Data for analysis:
____
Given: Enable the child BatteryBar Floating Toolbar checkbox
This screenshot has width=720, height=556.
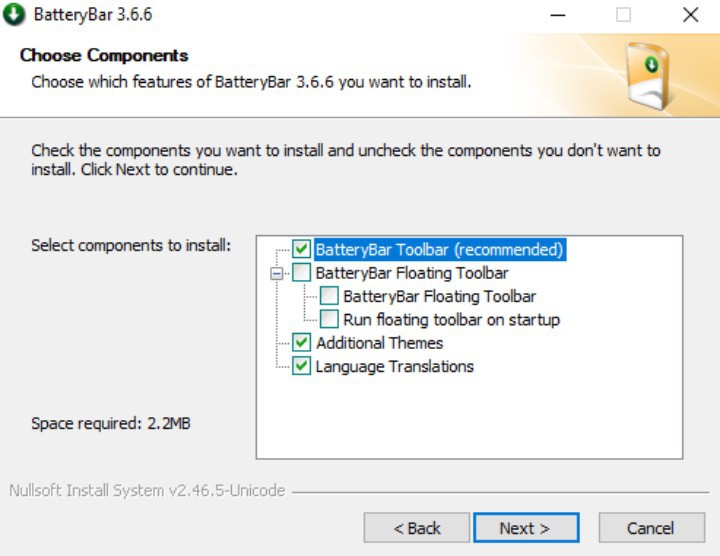Looking at the screenshot, I should click(x=329, y=296).
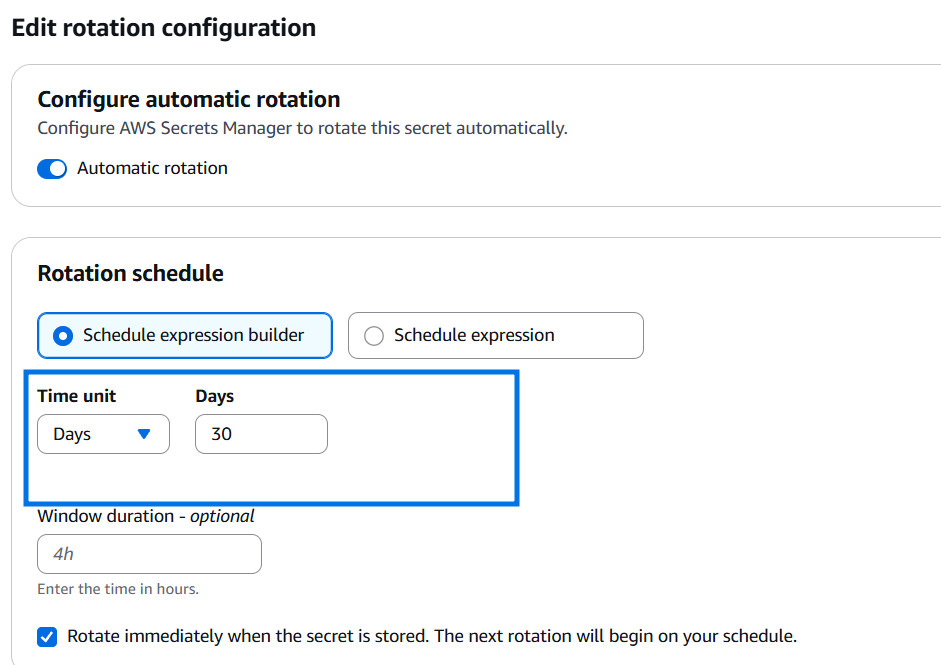Open the Time unit dropdown showing Days
This screenshot has width=941, height=665.
103,434

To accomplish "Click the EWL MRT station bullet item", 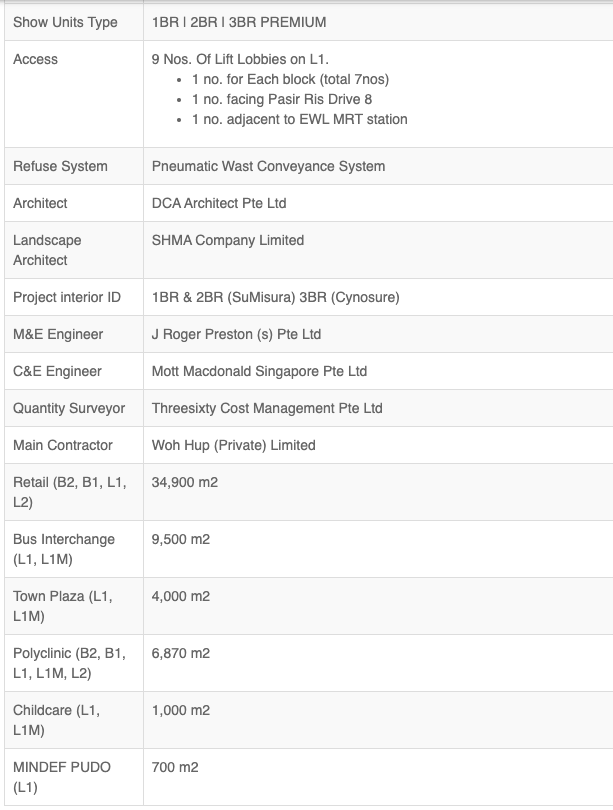I will (300, 119).

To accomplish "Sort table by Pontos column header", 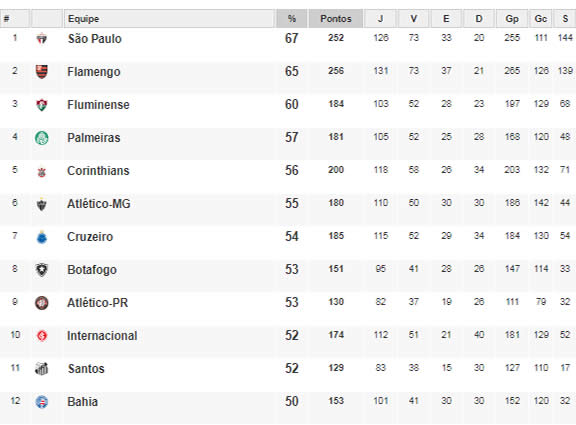I will [x=336, y=19].
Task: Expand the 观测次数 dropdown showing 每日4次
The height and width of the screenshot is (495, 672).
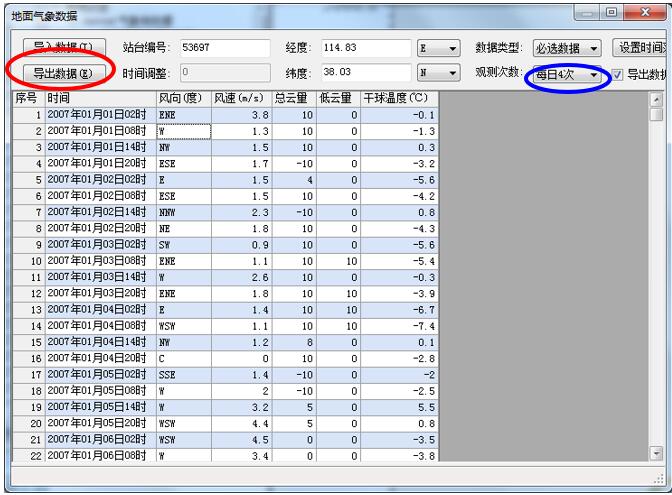Action: tap(567, 74)
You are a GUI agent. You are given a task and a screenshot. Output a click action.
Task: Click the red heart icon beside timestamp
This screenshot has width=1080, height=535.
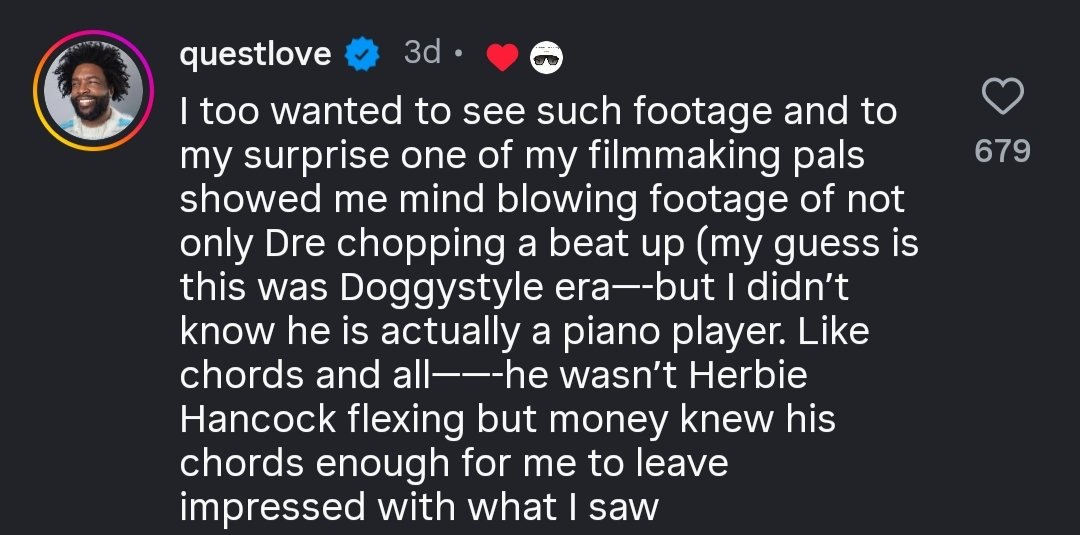coord(501,59)
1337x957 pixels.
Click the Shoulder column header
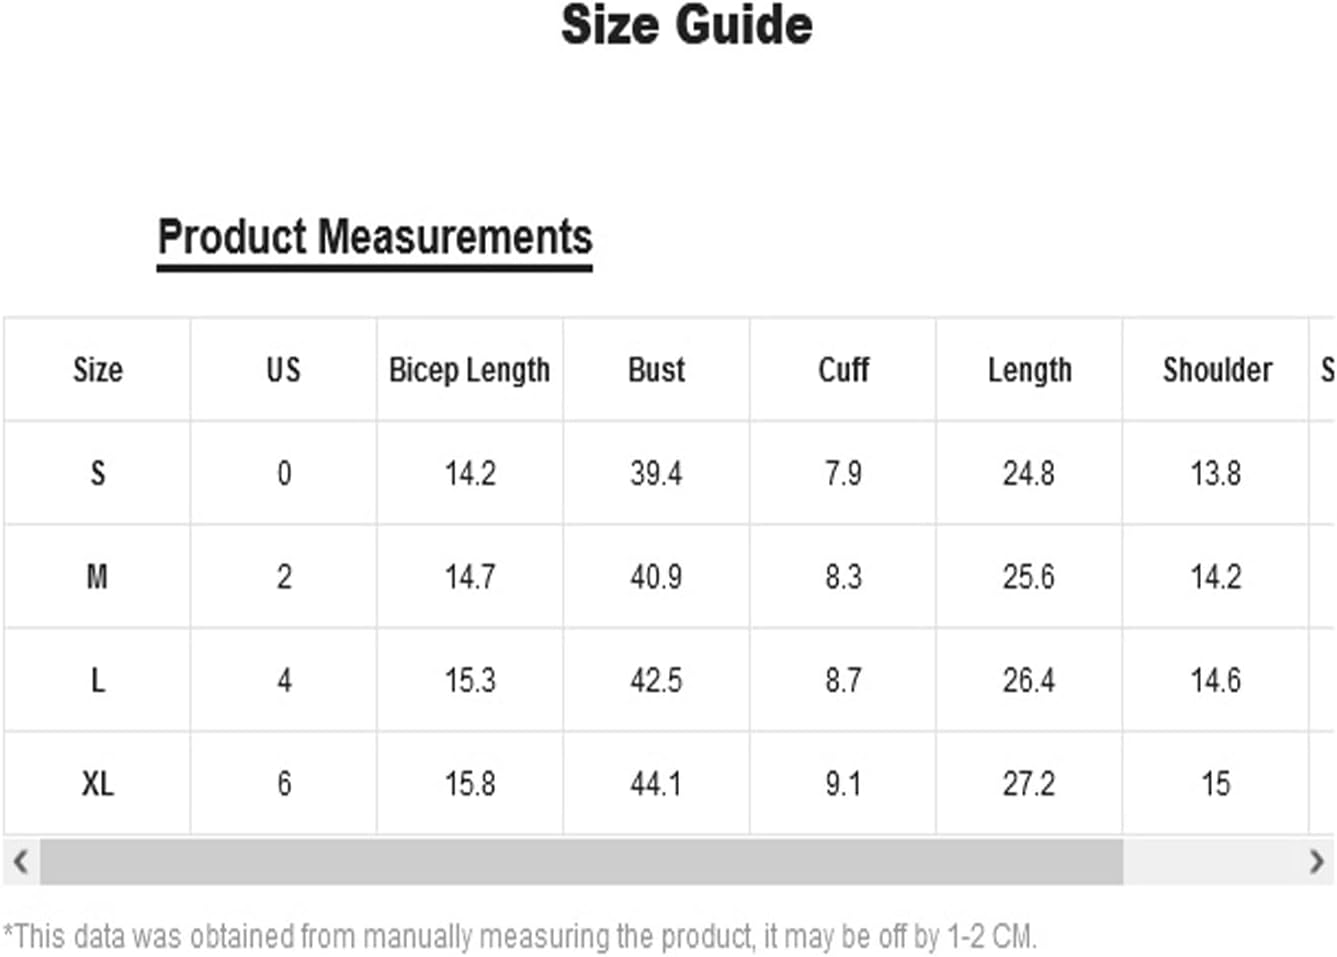pyautogui.click(x=1216, y=370)
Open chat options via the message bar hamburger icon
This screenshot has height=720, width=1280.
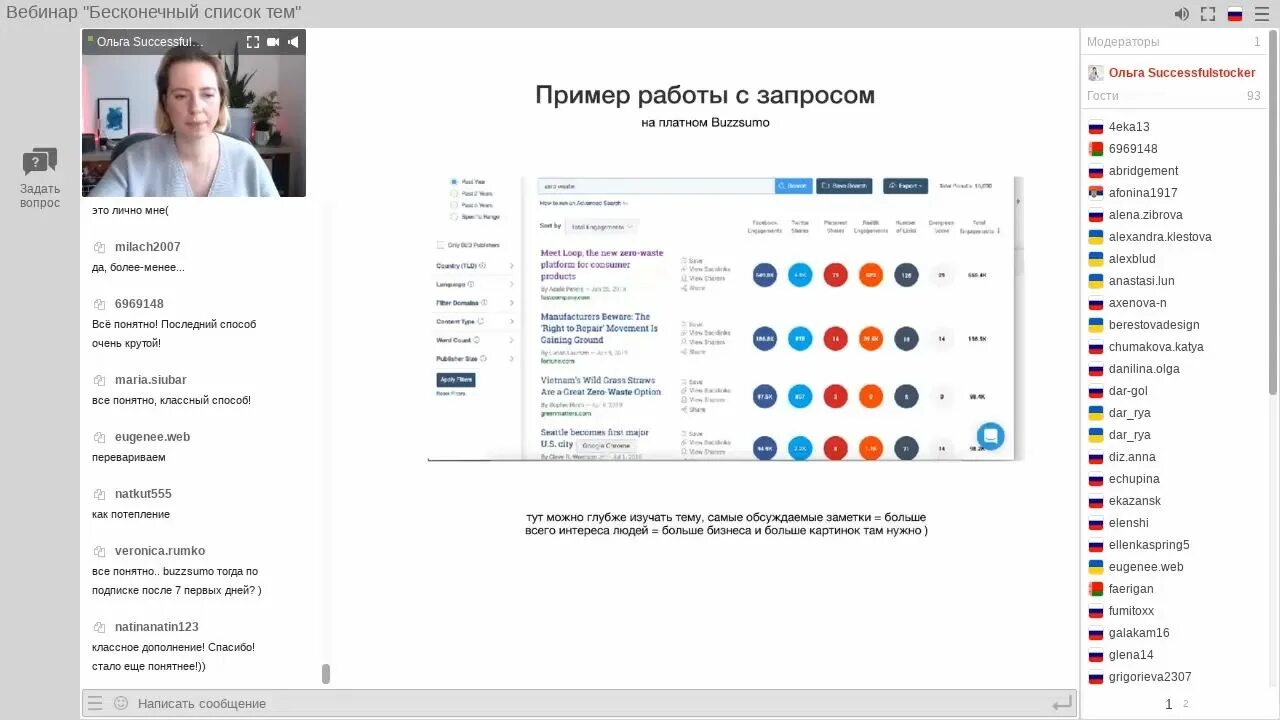pyautogui.click(x=95, y=703)
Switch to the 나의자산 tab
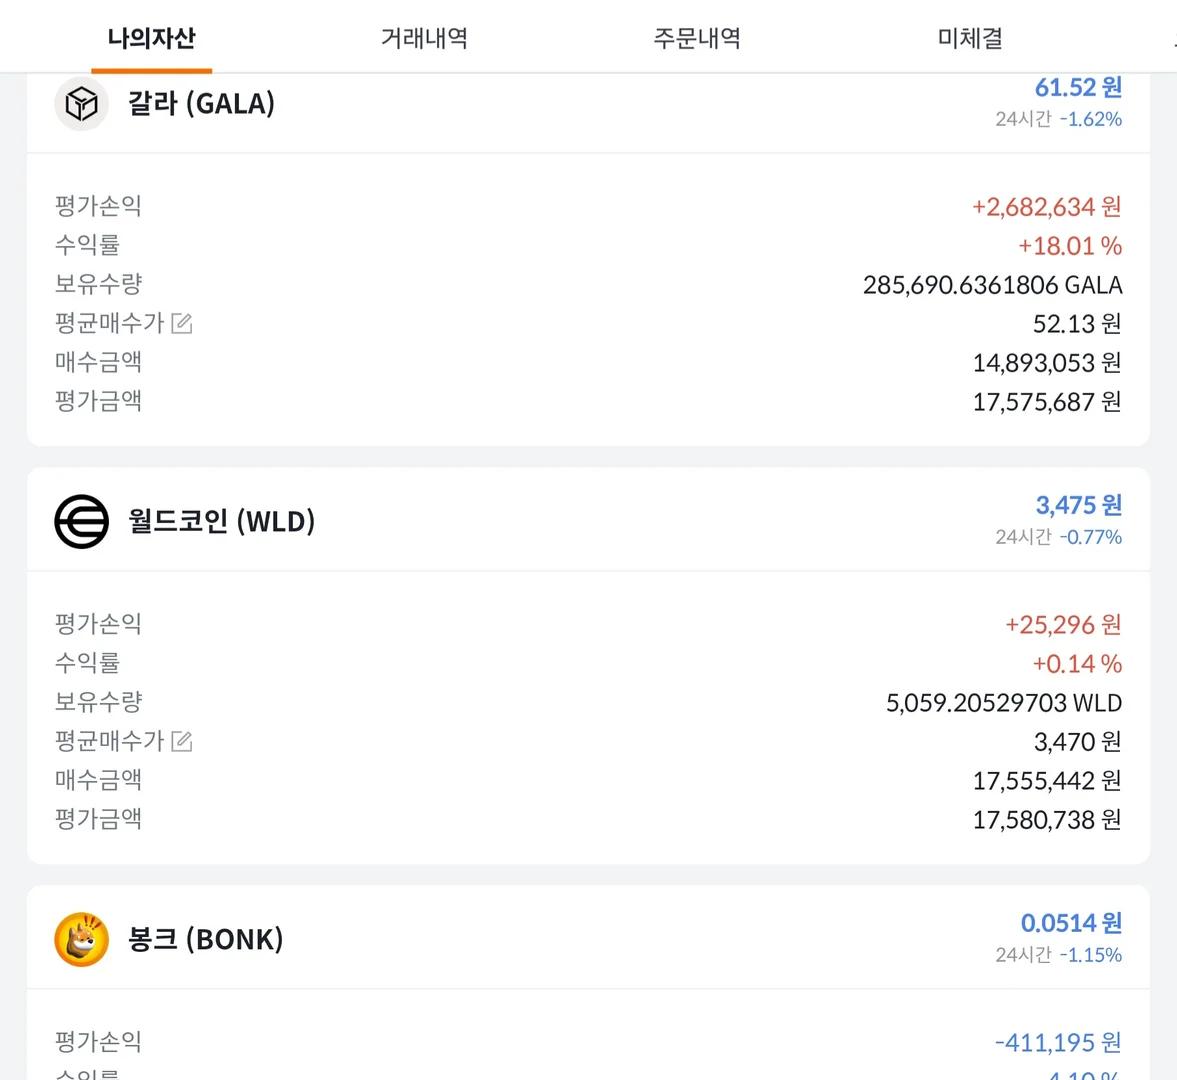 (x=151, y=38)
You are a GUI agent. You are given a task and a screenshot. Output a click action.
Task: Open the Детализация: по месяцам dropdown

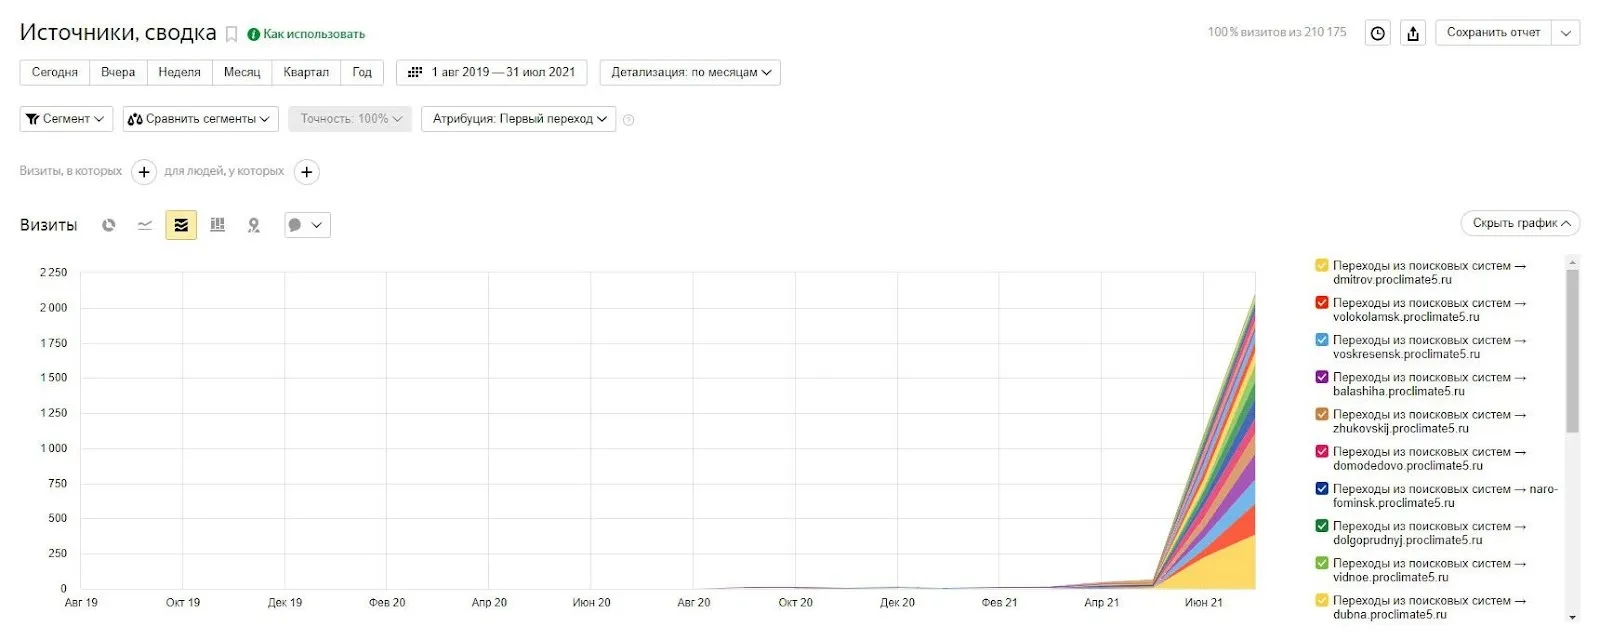coord(690,72)
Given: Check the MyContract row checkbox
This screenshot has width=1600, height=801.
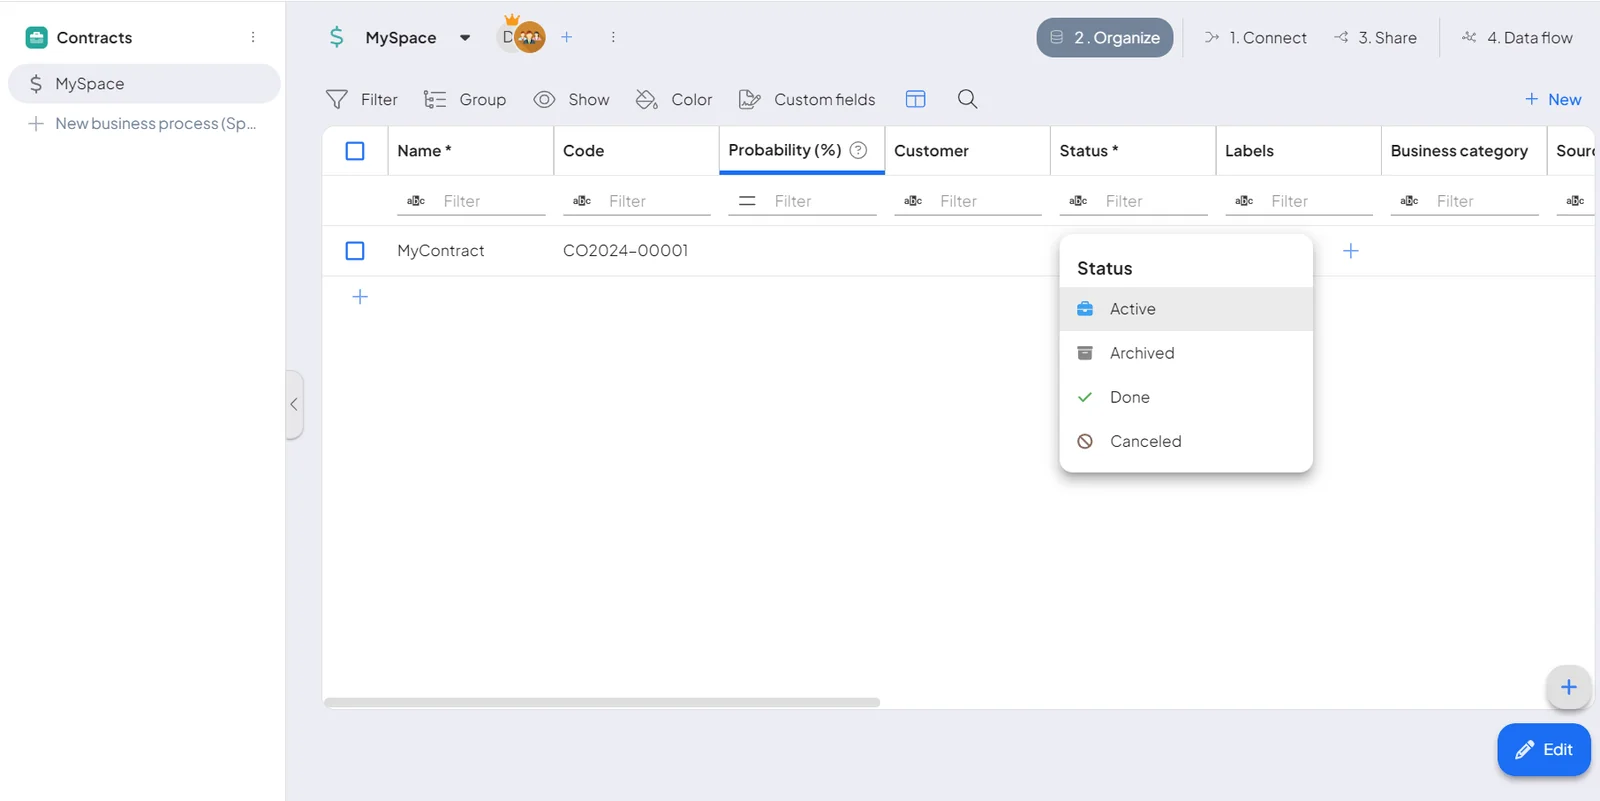Looking at the screenshot, I should tap(355, 251).
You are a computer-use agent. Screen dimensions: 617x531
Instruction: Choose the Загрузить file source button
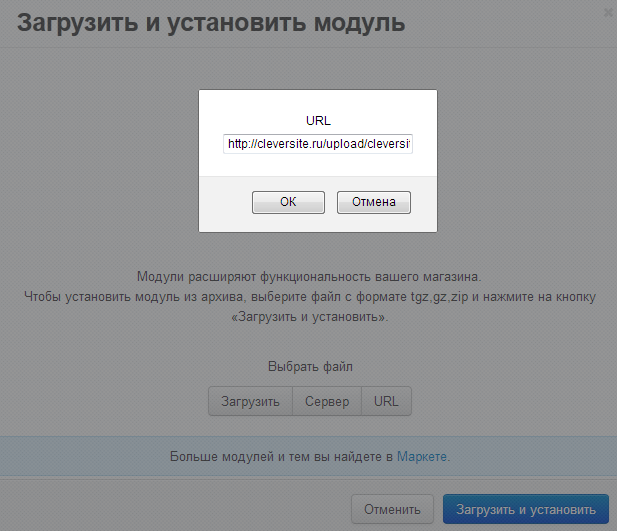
____
Task to complete: For the word "checkbox", find all matching lines in the entries above and copy them out.

Response box:
Given: Enable the child BatteryBar Floating Toolbar checkbox
Given: Check the MyContract row checkbox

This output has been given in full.